Maps to the Stars (Maps to the Stars 2014)

  27 Febrero 2015

El crepúsculo de las estrellas

maps-to-the-stars-1David Cronenberg es uno de esos pocos directores que saben plasmar el lado más oscuro de los universos y situaciones que observa a través de su cámara. Si bien empezó su carrera con el cine terror puro, después fue evolucionando hacia realidades más cercanas, incluso muchas de ellas cotidianas podríamos decir, aunque también siempre siniestras.

Por citar unas cuantas temáticas de su cine, tenemos la malsana relación triangular escrutada en Inseparables (1988), la sexualidad relacionada con la máquina y el accidente en Crash (1996), la perversión del mundo interno del videojuego en eXistenZ (1997) o, ya en su última etapa de estilización de formas, los oscuros recovecos de la mente en Un método peligroso (2011) y el mundo del poder visto desde una limusina en Cosmopolis (2012).

Ahora tenemos la continuación lógica del universo plasmado en la última mencionada en Maps to the Stars, término con el que se describe la ruta de las casas de los famosos en Los Ángeles, sigue dentro de la última fase de su director.
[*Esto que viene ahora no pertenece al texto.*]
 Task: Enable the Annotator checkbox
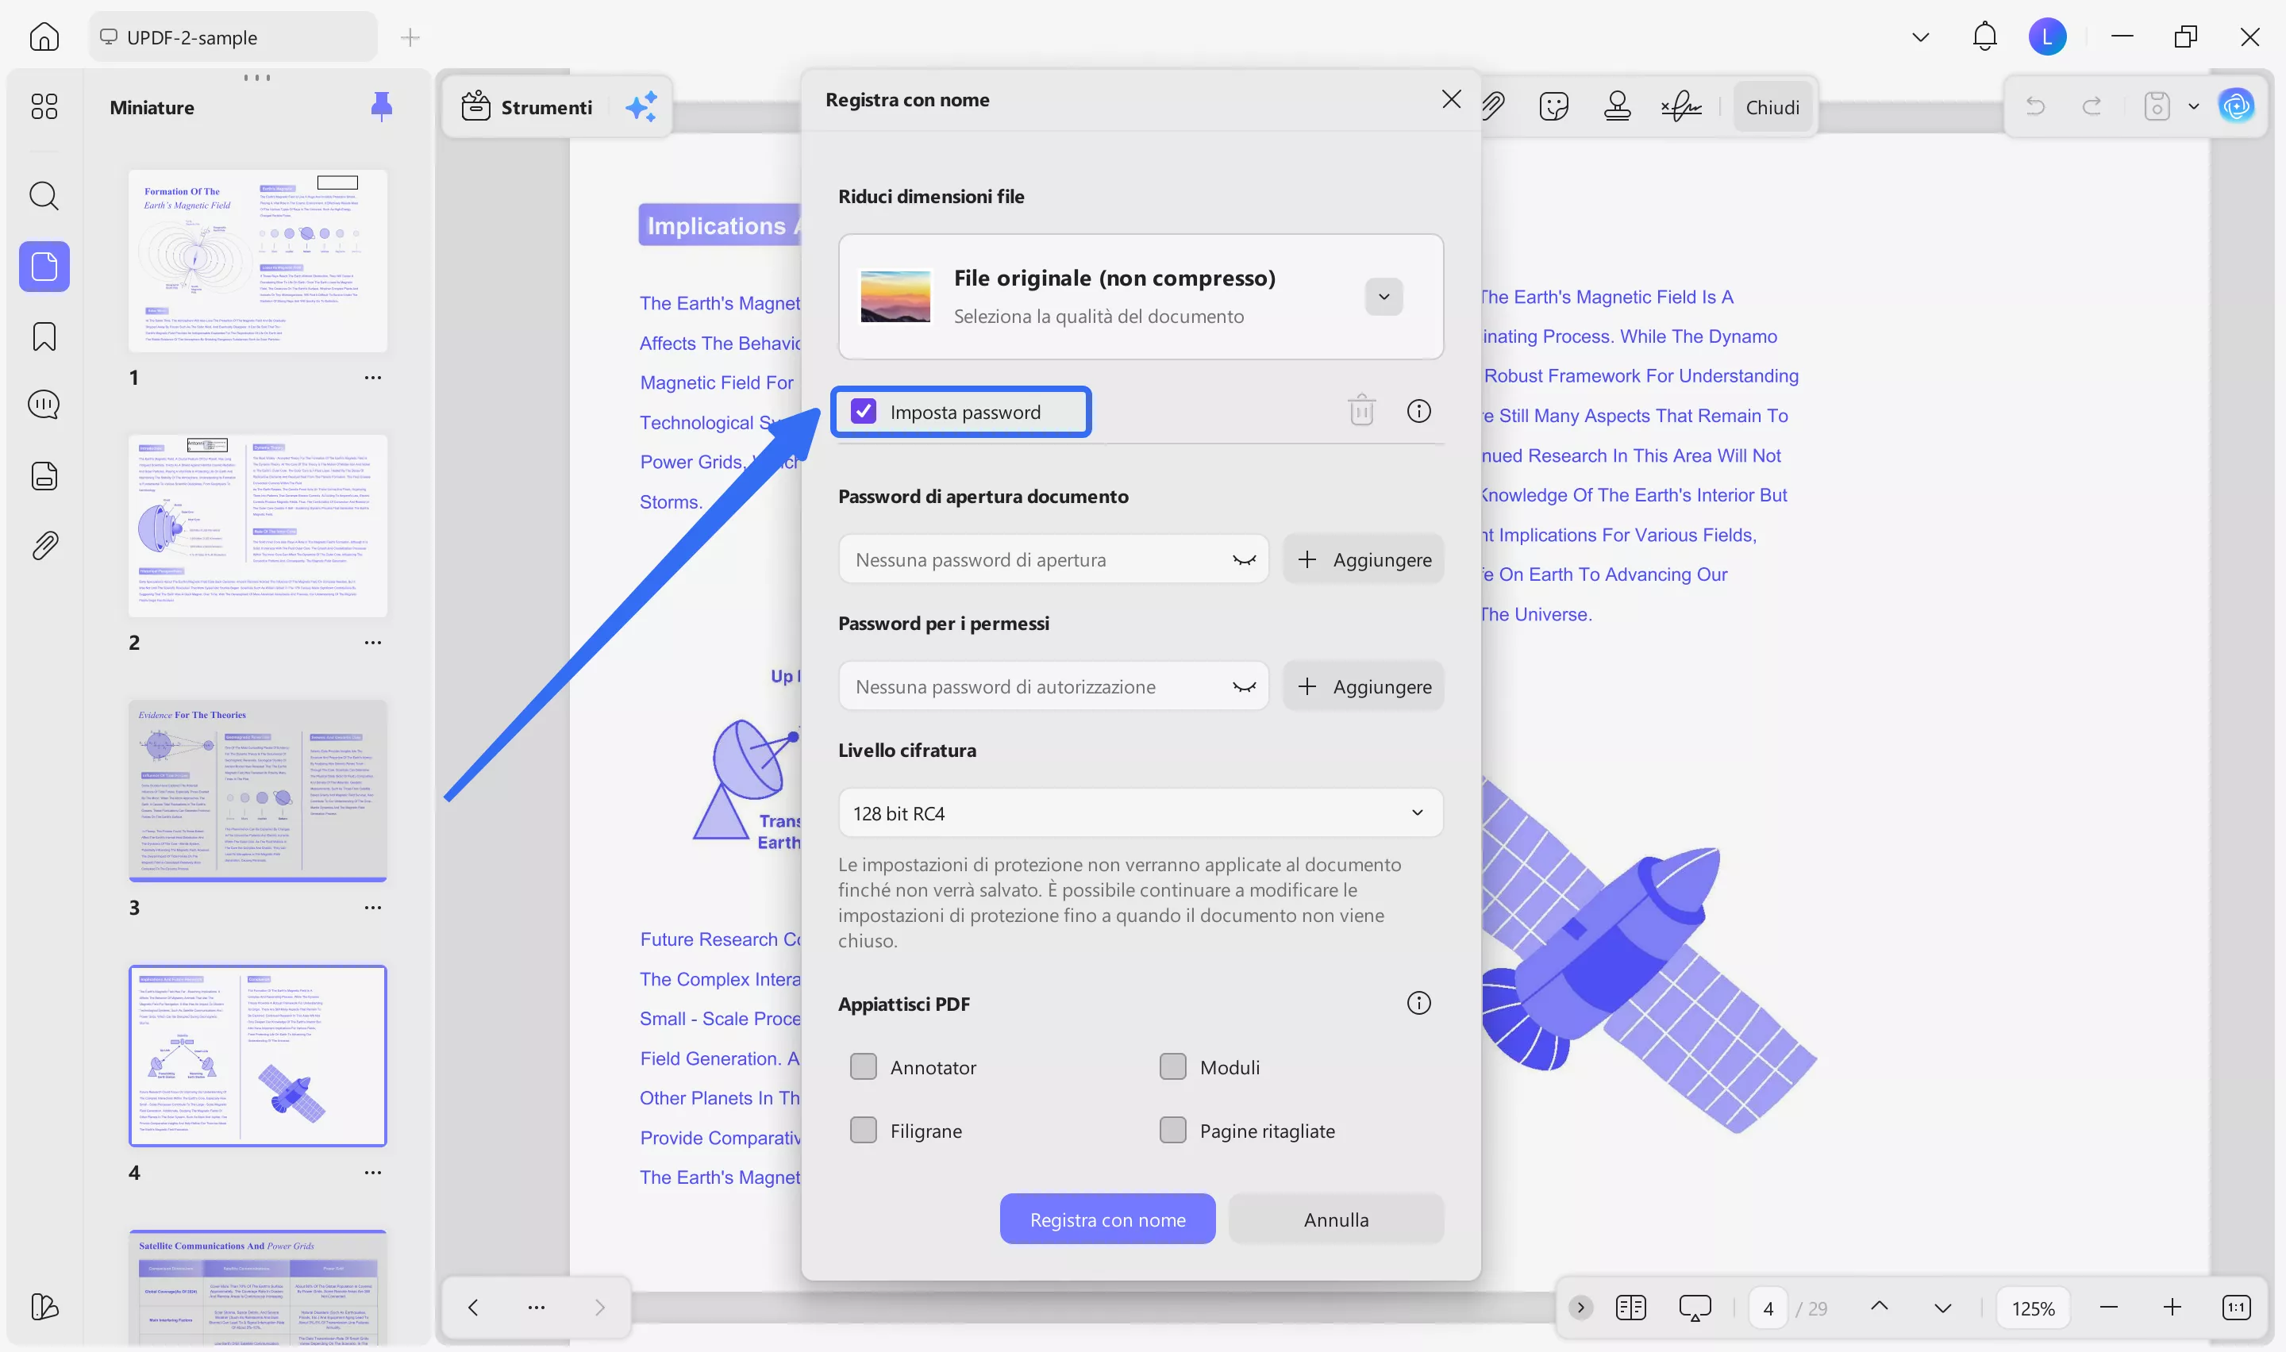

Atendemos a la vida de un grupo de actores y de aspirantes a formar parte de ese firmamento de estrellas. Havana Segrand (espléndida como siempre Julianne Moore), diva de antaño, ejerce de Norma Desmond a la desesperada y con un particular toque tiránico, es el pilar por antonomasia de la función mientras que dos hermanos de corta edad buscan cada uno la fama a su manera: uno es un prodigio con ínfulas a lo Justin Bieber, mientras que ella (una acertada Mia Wasikowska) se labra los pasos en Hollywood como puede. Ambos se verán asolados por la fuerza del star-system y sus mecánicas internas.

Todos ellos tienen sus propios fantasmas, sus propias condenas vitales: Havana vive obsesionada con el recuerdo de su madre, quien le habla en sus apariciones para destruirla desde la tumba. Benjie, el precoz niño prodigio, vive acechado por el recuerdo de una niña a la que conoció mientras estaba en proceso de desintoxicación...  Y es que los fantasmas son parte de ese mapa de estrellas por el que Cronenberg quiere que circulemos.
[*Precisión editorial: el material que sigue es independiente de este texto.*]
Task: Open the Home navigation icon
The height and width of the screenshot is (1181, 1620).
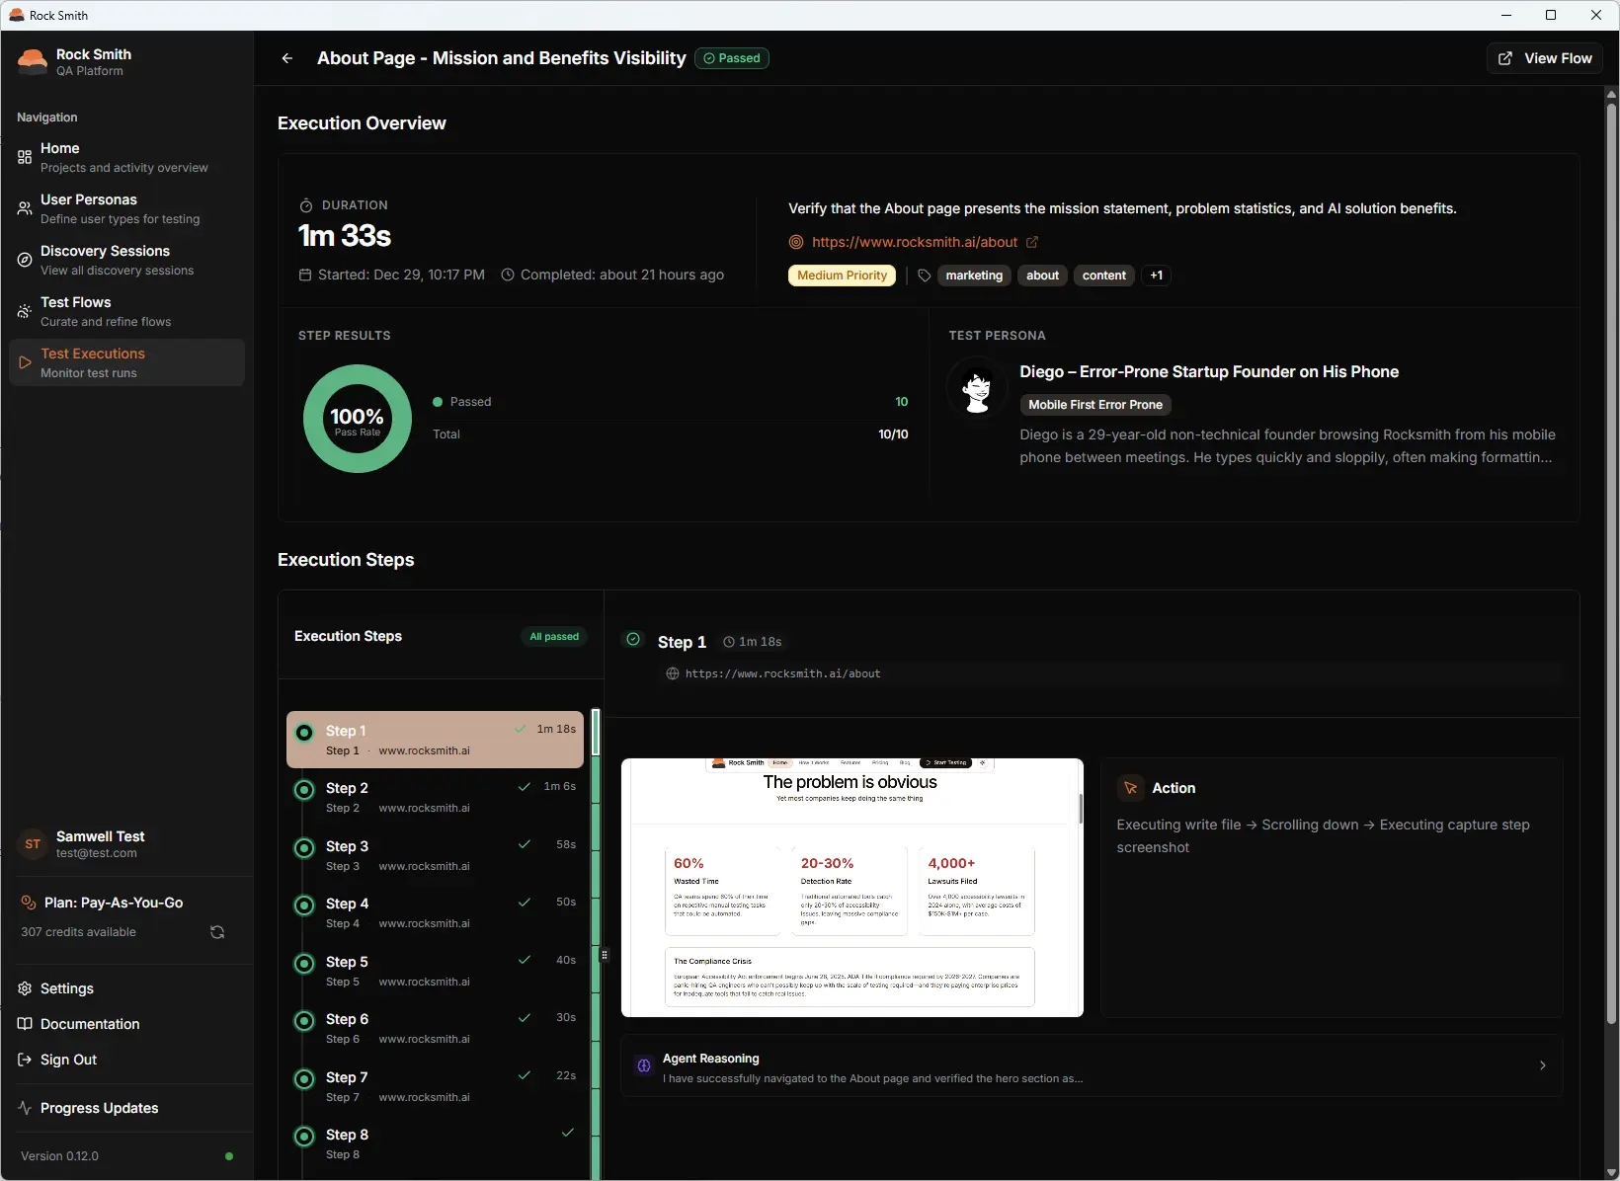Action: pos(24,156)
Más que un sueño, pesadilla

Cronenberg se demuestra aquí mejor narrador que en otras ocasiones por atreverse con varias cintas en una: comedia negrísima, retrato cultural ácido y corrosivo, drama familiar de tomo y lomo y secuencias que se enclavan en el fantástico. Esta mescolanza forma un todo extraño. Surrealista casi, pero parece obedecer a una estructura narrativa perfecta aunque la historia resulte demasiado agresiva, altamente nociva e incómoda.

Son dos horas de belleza fría y estática en las que Cronenberg parece distanciarse de sus protagonistas a la vez que se apiada de ellos. Ejerce de testimonio inmóvil de sus trágicos destinos, como si de un espectador más se tratara. Para filmar este alejamiento voluntario, la cámara se deja conquistar por unas geometrías sugerentes, resaltando al personaje dentro de su marco de acción. Pero también hay espacio suficiente para la palabra. Como actores y guionistas que son los personajes, la palabra es la que lleva la acción, y puesto que la palabra puede usarse como arma mortífera también lleva a la desolación y al trauma.

Consciente Cronenberg de su propuesta planteada como cine dentro del cine, los propios personajes conforman una historia de folletín que convoca la incredulidad, pero, dadas las coordenadas geográficas, estamos en la fábrica de los sueños y en Hollywood todo puede pasar. Desde ver la aparición de fantasmas a aceptar las predicciones de muerte. Desde luego, el realizador esta vez ha construido una pieza compleja, quizás más compleja que sus últimas cintas por tener más capas de realidad y de estudio.

Todo es abrasivo y escabroso cuando la historia se desvela a sí misma y es que Maps to the Stars es una de las fotografías meditativas más terribles sobre el Hollywood actual, pasada por el filtro de la sátira escabrosa, del cuento sobrenatural o del nihilismo existencialista.

Digamos que la cinta, como el cine, resulta un juego de máscaras nunca aburrido y elegantemente interpretado que puede molestar y acalorar pero que contiene grandes ideas. La más terrible de todas ellas es siempre que la realidad puede superar a la ficción.